I've been documenting foods I've craved and I've compiled a comprehensive list of them all which is probably not of interest to anyone else but since I made it I figured I might as well attach it to this related post:
Peanut butter, li hing (local Hawaii treat), bagels, cream cheese, french toast, toast, chocolate chip cookies, brownies, everything that my mom makes, fudge, peppermint bark, pop tarts, twix that taste like twix, nutter butters, cheese-its, fruit/cinnamon gum (there's only mint here), reeces, butterfinger, swedish fish, choices of cereal, oreos, spicy-sweet korean chicken, teriaki anything, chilli -- zippys, scrambled eggs, mom's omlette, cupcakes, funfetti, Bostons pizza, english muffins, bread pudding, lemon bars, macaroni and cheese, thick pancakes, maple syrup, pumpkin pie, mexican food, Thai curry, sticky rice, shave ice, spam spam spam spam spam spam, spam musubis, sweet and sour stir fry, bentos, ramen, miso soup, soy sauce, manapua, Hawaiian sweet bread, butter mochi, the cookie corner chocolate chip cookie, caramel cuts, scones, guava, dim sum, malasadas--yes I'm aware carnival is coming up and that would bring a whole new set of cravings, chocolate molten cake, crab cake, frozen yogurt, muffins, pretzelmaker, panda express orange chicken
Gosh this isn't even all of it but I'm sure you get the picture.
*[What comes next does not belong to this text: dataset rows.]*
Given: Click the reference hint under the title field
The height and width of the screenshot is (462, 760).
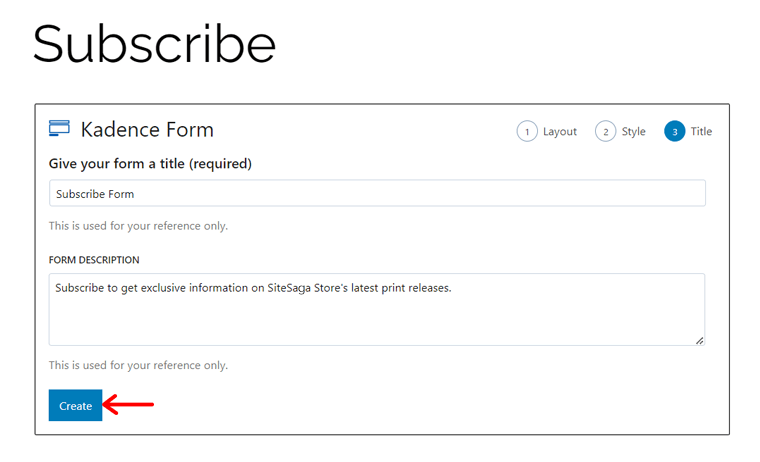Looking at the screenshot, I should 138,226.
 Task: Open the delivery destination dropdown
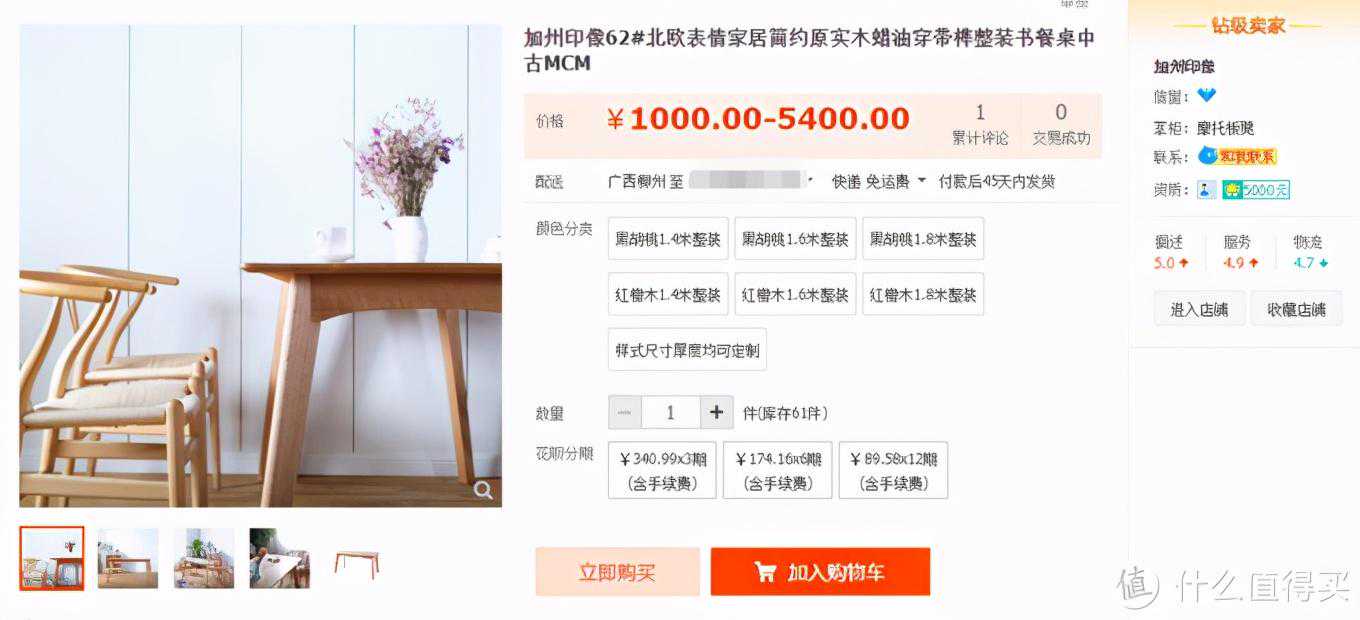tap(751, 181)
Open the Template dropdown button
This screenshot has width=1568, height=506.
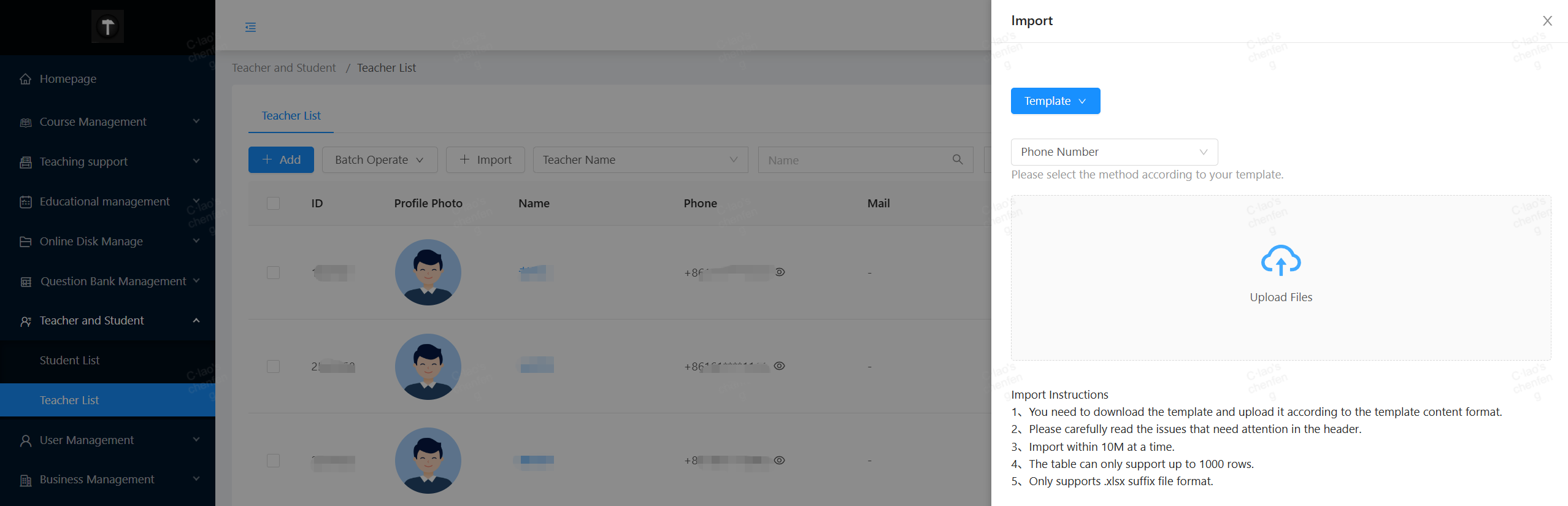[1055, 101]
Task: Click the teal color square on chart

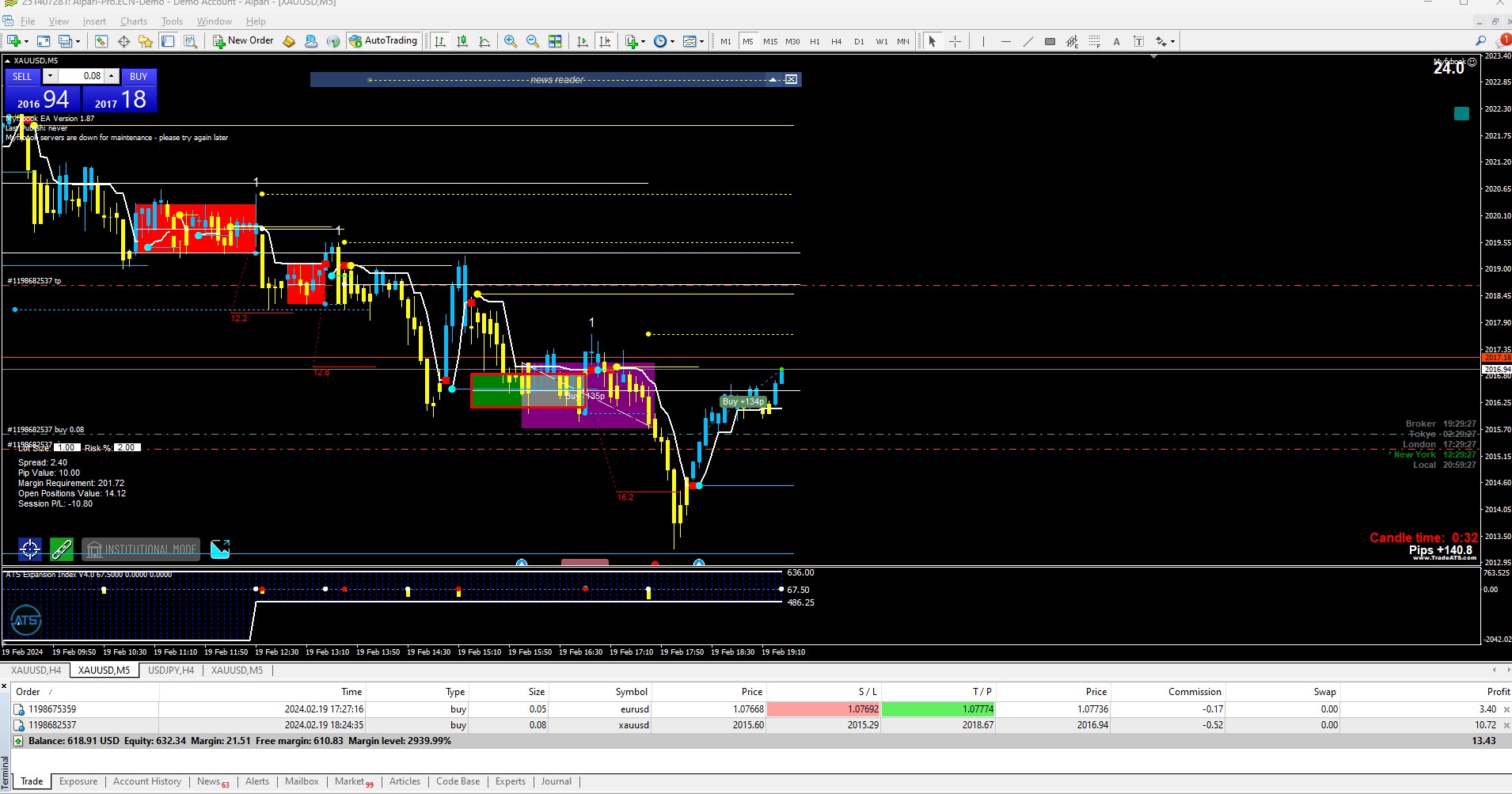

I know as soon as I have one bite of an American pancake I am going to wish it was a light, thin palacinka and that applies to a lot of these. It's not so much about the quantity but just having that familiar taste again. Oh what growing up in America's consumer culture does to the taste buds.
In missing these foods I have come up with an answer to the question I posed in the first paragraph. The benefit of recognizing that you miss something is that you appreciate it more in its absence. This is true for everything; being, in a sense, deprived of those things, places, and people for an extended period makes your gratification of them expand like you wouldn't think possible!